Sorj Chalandon beobachtete 1987 für die Libération den Prozess, der dem NS-Verbrecher Klaus Barbie in Lyon gemacht wurde. Ein Anklagepunkt war die Deportation der jüdischen Kinder von Izieu. Chalandons Vater saß im Auditorium. Was, fragt sich der Ich-Erzähler des Romans resp. der Autor, verbindet den Vater-Dreckskerl mit dem Gestapochef auf der Anklagebank? Das Buch fördert eine Erkenntnis zu Tage, die schmerzhafter ist als die Summe der Lügen, in die der Vater sich zeitlebens geflüchtet hat. Und es ruft auf ergreifende Weise einen Moment im Leben der 44 ermordeten Kinder wach. Es ehrt ihre Begleiter, es verneigt sich vor den wenigen überlebenden Zeugen im Barbie-Prozess.

Romane von Sorj Chalandon (eine Auswahl):

Die Legende unserer Väter. Aus dem Französischen von Brigitte Große, dtv, München 2012

Rückkehr nach Killybegs. Aus dem Frz. von Brigitte Große, München 2013

Mein fremder Vater. Aus dem Frz. von Brigitte Große, München 2017 

Am Tag davor. Aus dem Frz. von Brigitte Große, München 2019 

Wilde Freude. Aus dem Frz.von Brigitte Große, München 2020

Verräterkind.
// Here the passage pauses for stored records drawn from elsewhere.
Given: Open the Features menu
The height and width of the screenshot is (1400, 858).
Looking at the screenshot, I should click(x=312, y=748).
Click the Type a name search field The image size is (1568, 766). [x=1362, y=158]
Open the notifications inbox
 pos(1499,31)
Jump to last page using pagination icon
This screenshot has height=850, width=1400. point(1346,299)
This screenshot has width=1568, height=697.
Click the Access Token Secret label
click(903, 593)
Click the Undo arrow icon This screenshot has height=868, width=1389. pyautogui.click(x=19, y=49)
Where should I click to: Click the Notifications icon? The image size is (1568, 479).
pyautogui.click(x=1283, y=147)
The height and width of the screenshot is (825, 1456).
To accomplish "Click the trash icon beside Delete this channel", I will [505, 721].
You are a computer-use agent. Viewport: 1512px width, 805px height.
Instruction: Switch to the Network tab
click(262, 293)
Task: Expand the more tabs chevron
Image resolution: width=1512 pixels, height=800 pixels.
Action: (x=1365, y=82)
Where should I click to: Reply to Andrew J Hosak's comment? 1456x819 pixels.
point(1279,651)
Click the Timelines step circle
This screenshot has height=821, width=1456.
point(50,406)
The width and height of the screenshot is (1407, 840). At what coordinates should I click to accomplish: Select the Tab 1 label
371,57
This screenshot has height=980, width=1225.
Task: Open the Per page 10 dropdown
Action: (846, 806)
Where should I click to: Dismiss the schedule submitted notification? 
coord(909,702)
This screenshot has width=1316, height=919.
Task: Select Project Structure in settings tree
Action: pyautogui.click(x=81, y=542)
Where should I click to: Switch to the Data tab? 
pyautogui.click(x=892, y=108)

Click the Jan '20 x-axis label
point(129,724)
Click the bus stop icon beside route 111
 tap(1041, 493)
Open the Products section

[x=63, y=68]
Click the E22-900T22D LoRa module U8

Aus dem Frz. von Brigitte Große, München 2022

 

Mein besonderer Dank gilt Torsten Föste – der deutschen Stimme von Sorj Chalandon

2019 habe ich für DLF Kultur ein Radiofeature über „Literatur aus den Randgebieten“ geschrieben. Die literarischen Protagonisten sind Sorj Chalandan (Le jour d’avant) und Nicolas Mathieu (Leurs enfants après eux).